Tapi sebuah tragedi tengah malam membuat semua buyar.

Pukul 1.48 pagi, kamar kami diketuk lumayan kencang. Saya diam, teman saya: Sharrah juga terdiam. Ia yang berpikir banyak nonton film horor hanya berpikir itu hantu. Lalu ketukan kedua, lalu ketiga saya sudah tak tahan. 

"Siapa?" tak ada jawaban

Lalu ketukan lagi.

"Siapa!"

"Resepsionis"

Ah, ganjil betul, mengapa pula resepsionis bertanya pintu tengah malam. Tapi mustilah ada yang penting. Saya buka pintu, tak lebar hanya setengah dari wajah saya. tetapi cukup untuk dapat melihat siapa diluar. Dan, itu bukan resepsionis. Sialnya, KTP yang saya beri sebagai identitas kepada pihak penginapan ternyata diberitahukan pada laki-laki yang mendaku sebagai polisi. Saya tahu itu sebab si polisi menyebutkan nama kecamatan tempat saya berasal.

"Dengan siapa dikamar?" tanyanya

"Dengan Teman" jawab saya

lalu ia tanya nama teman saya, saya mengatakan meski terakhir menyebutkan nama yang sangat umum. 

"Saya kira namanya Tintin" 

“Bukan!” Sahut saya sambil menutup pintu.

Lima menit kemudian, ada ketukan lanjutan. Kami memilih tak membuka pintu. Lalu menggotong meja dan menaruhnya didepan pintu. Sampai pagi saya tak dapat tidur, sementara Sharrah mengaku mimpi hantu. 

Paginya, receptionis sudah berganti (Ah, padahal saya mau memarahinya karena membocorkan identitas). Tapi mau gimana, saya terlambat bangun.  

Si resepsionis baru meminta fc identitas rekan sekamar saya.
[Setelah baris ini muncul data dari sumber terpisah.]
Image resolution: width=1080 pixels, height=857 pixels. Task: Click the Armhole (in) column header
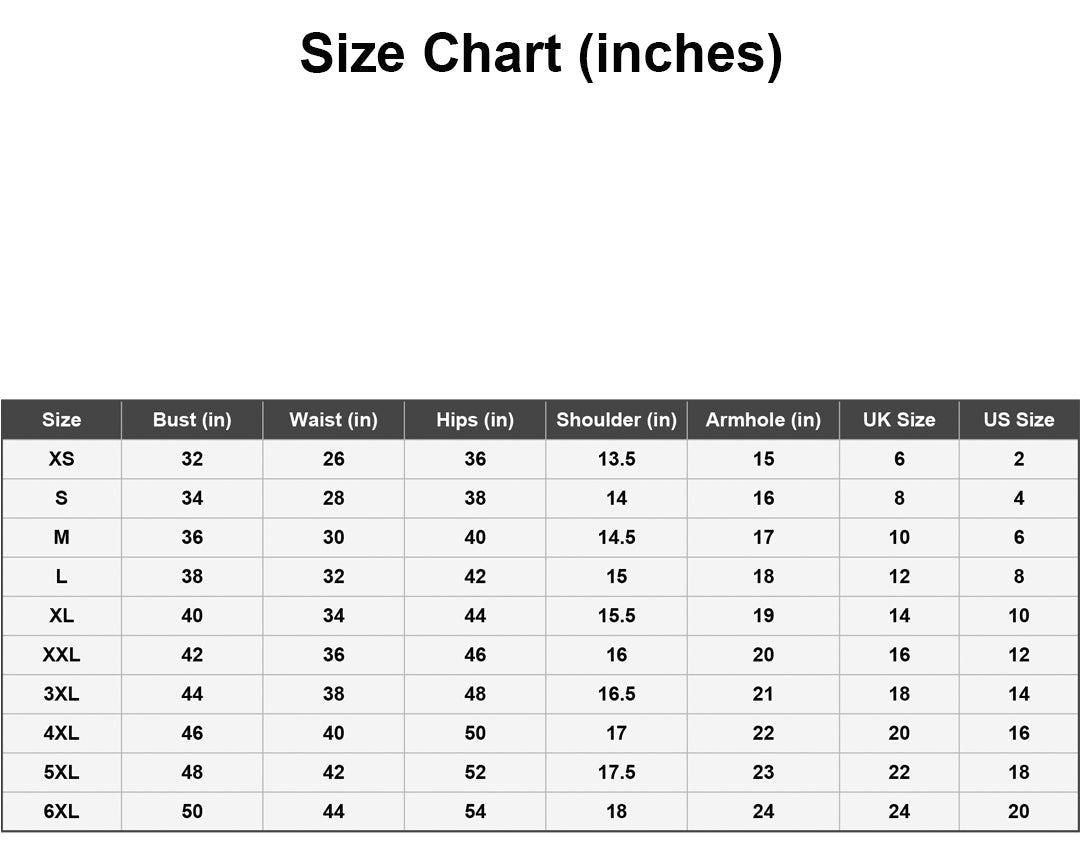point(763,420)
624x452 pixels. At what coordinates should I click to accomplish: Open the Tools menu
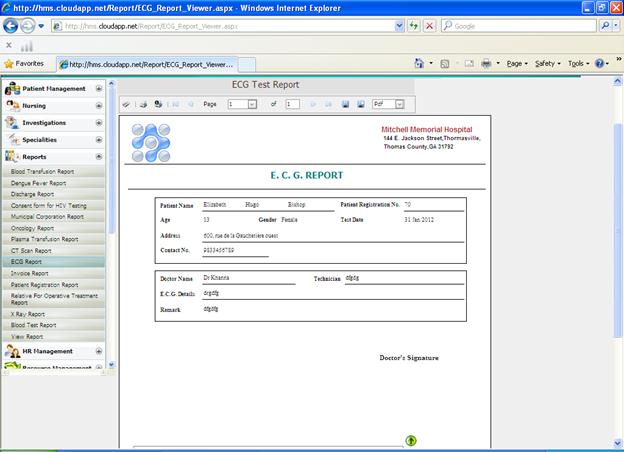(x=578, y=63)
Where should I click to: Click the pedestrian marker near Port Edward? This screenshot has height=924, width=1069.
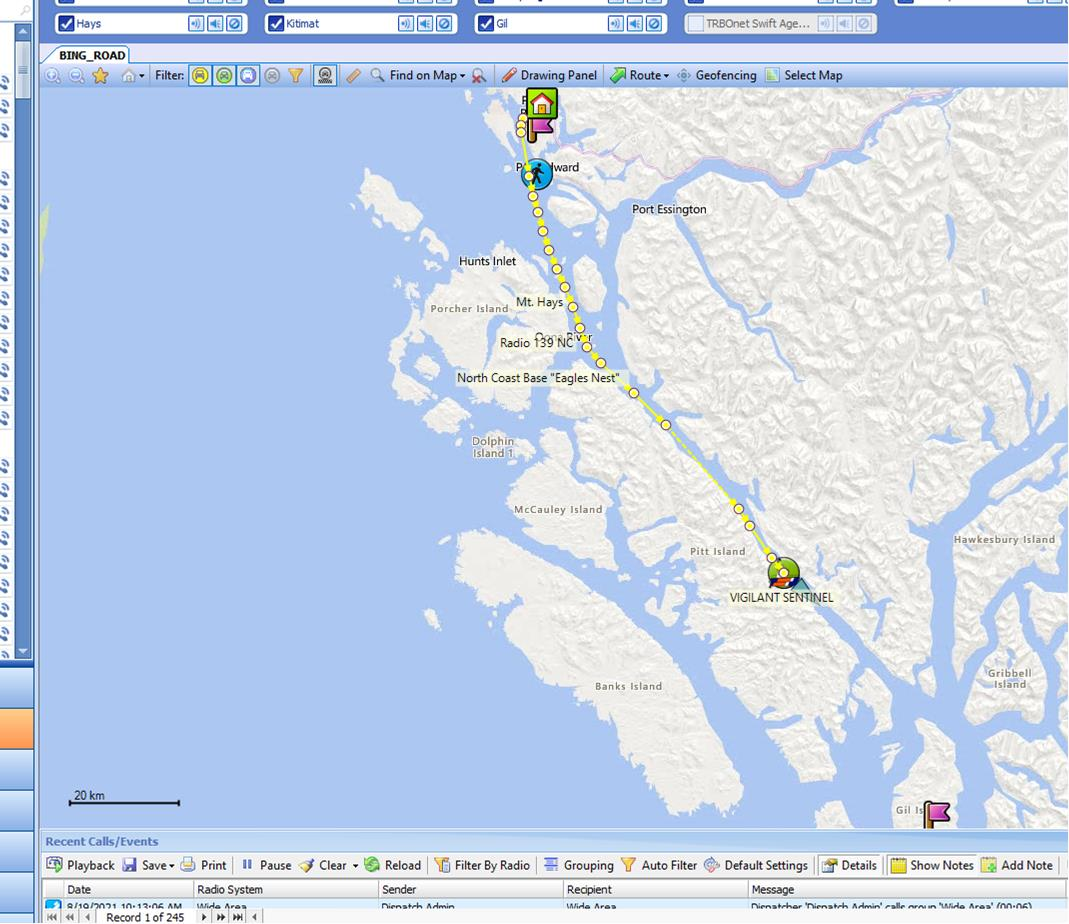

Saya berang, lalu memuntahkan kekesalan yang sejak dini hari ada dihati. Soal ethic, soal betapa tidak profesional dan saya akan review penginapan ini.

Seakan ingin meredam lahar, ia ceritakan soal si polisi yang ditinggal istrinya karena cek cok rumah tangga. Tanpa ampun, suara saya semakin meninggi, mustinya ada surat bla..bla..bla. Lalu, saya check out dengan rasa puas karena dia minta maaf. Ah, ini jenis kepuasan yang harusnya juga diterima korban pelanggaran HAM. Meskipun bukan laki laki yang semalam, setidaknya otoritas resepsionis. Begitu kira kira.



Komentar

Postingan populer dari blog ini

Tips Bagi Jomblo Menghadapi Weekend

Suzuya Mall Banda Aceh Terbakar

Jogja, Istimewa (Sebuah Catatan Perjalanan)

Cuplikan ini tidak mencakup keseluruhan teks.